INHALE: Lift your chest forward and up away from the navel, return into the neutral lower back position and maintain that back position as you go up.

PLEASE NOTE: In the viniyoga tradition we usually do not roll up into standing position because of potential anterior compression on the lumbar disks. READ MORE ABOUT IT>

Breathing in Uttanasana

INHALE: Lengthen the spine and expand the upper and middle back, moving the chest slightly away from the legs.

EXHALE: Progressively contract your abdomen as you pull yourself close to the thighs while keeping the spine long.

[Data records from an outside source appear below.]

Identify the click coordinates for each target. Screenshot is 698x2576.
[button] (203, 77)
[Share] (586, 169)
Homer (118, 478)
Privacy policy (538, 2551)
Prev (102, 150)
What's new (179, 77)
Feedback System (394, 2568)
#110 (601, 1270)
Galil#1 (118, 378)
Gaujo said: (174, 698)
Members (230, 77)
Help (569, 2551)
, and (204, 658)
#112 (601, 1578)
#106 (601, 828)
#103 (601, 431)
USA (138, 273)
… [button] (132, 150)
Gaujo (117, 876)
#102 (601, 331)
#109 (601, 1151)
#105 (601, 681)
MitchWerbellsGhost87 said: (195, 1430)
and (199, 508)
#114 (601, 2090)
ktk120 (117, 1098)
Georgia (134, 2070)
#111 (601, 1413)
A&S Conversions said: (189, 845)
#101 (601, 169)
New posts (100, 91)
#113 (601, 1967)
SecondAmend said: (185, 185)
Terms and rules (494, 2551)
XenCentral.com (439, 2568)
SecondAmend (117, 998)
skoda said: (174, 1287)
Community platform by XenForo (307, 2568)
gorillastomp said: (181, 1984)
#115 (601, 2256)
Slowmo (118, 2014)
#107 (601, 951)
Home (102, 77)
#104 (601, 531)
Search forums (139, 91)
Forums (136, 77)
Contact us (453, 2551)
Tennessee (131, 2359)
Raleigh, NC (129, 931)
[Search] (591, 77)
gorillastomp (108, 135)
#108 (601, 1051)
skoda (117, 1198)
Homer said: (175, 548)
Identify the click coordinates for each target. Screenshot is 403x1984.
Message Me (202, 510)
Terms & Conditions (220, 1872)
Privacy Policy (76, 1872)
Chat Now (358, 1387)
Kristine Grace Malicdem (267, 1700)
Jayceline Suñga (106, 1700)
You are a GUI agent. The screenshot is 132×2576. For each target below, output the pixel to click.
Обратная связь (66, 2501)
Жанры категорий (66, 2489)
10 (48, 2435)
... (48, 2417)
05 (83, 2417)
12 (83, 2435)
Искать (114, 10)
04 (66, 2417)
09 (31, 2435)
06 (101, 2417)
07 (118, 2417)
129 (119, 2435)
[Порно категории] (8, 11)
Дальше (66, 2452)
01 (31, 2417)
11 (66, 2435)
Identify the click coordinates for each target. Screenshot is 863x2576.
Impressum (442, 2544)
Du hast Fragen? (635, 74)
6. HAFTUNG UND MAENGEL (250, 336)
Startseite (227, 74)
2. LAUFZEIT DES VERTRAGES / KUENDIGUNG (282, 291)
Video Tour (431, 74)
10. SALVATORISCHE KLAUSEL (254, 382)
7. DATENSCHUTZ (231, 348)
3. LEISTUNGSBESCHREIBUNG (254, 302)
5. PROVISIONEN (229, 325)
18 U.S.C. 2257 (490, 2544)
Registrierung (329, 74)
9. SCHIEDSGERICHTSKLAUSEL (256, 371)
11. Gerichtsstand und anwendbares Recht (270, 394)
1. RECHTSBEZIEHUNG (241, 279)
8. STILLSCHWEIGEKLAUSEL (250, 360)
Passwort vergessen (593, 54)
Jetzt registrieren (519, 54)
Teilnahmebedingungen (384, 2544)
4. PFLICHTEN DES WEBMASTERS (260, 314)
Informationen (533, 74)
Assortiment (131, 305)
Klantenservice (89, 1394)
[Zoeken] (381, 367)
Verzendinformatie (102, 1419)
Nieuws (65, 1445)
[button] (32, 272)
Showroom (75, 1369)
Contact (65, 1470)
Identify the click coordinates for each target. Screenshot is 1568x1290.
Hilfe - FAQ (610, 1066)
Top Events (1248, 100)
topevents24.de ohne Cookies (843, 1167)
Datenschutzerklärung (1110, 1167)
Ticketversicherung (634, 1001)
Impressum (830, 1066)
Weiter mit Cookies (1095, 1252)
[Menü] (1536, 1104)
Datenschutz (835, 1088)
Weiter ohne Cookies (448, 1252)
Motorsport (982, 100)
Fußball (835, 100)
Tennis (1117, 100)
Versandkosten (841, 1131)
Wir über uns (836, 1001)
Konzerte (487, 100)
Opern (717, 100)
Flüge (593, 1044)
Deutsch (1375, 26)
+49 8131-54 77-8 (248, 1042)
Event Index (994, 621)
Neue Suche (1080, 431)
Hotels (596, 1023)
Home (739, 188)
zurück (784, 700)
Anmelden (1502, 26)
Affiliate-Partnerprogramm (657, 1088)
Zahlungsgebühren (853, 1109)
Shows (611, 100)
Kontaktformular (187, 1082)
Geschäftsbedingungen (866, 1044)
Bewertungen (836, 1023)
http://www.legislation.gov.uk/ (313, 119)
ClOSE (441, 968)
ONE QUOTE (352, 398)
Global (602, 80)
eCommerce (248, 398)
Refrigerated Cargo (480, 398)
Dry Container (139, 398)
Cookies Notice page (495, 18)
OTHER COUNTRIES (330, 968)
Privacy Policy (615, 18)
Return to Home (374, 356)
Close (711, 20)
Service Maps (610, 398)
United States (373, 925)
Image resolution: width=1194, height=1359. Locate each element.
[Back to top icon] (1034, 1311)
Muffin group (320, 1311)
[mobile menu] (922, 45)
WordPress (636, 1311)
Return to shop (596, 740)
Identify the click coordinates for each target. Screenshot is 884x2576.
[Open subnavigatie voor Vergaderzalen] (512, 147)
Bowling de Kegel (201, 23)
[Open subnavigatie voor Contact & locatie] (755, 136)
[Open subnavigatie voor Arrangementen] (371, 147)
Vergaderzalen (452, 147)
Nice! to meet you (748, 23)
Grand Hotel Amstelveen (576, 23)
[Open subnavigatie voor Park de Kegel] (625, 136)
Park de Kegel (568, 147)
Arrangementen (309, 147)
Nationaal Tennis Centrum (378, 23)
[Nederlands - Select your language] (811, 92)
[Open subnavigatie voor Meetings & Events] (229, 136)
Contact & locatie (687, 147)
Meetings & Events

Moving in and out of Uttanasana

Hands and feet positions

Pose adaptations

Uttanasana is a great pose for both stretching and strengthening the lower back with different levels of intensity.

Hands on legs

Uttanasana: Hands on legs is an easier version of the pose that takes the arms out of the equation. That way the student is able to focus on the details of the spinal movement and still work with the lower back without challenging it as much. Lifting half-way up introduces the student to Ardha Uttanasana and proper alignment in that pose. It is excellent for strengthening of the upper, middle and lower back.

Arms out

Uttanasana: Arms out is the version that I use most often. It has the same benefit as the traditional version of strengthening and stretching the lower back, but keeping the arms out encourages students to keep the chest wide both on the way down and on the way up, which decreases the likeliness of a hunched over upper back. We have to be mindful though not to turn it into “swan dive” either, which means exaggerating the lumbar curve. Progressive abdominal contraction is key here.

3 stages down

Uttanasana: 3 stages down is an excellent way to work on developing more control over progressive abdominal contraction. It teaches you proper technique for this pose and stretches your lower back gradually. Segmented movement like that is also useful when you are trying to lengthen your exhalation.

3 stages up

Uttanasana: 3 stages up is not used as often, but can still be helpful for mastering the technique of rising up to standing from a forward bend, and for progressive lower back strengthening. Segmented movement on inhalation is useful when you are trying to lengthen your inhalation.

Hands behind legs

Uttanasana: Hands behind legs creates a different sensation in your upper back, giving it the sense of width. It’s a good move to use if you need some support for the lower back and want to create some space between the shoulder blades.

One arm extended

Uttanasana: One arm extended is excellent for strengthening your back one side at a time and for stretching one side of the neck. It is easier than the full version of the pose with both arms extended, and helps to teach our students proper technique in that pose.

Chair support

Uttanasana: Chair support is useful for students whose backs need a bit more support, or those who cannot bend all the way down because of high blood pressure, vertigo and other challenges. You can support your hands on the back or the seat of the chair, just make sure that you keep your head in line with the spine and keep your weight supported by your legs (not your hands).

Arms and feet options

Uttanasana: Arms and feet options shows you different options for arm and feet placement in the pose. Placing the hands on the floor is more challenging, and wrapping the arms behind the knees helps to stretch the upper back a bit more. Either way, you can bend your knees much more to keep the chest closer to the thighs. Rolling up the mat under the balls of the feet will help stretch the calves a bit more.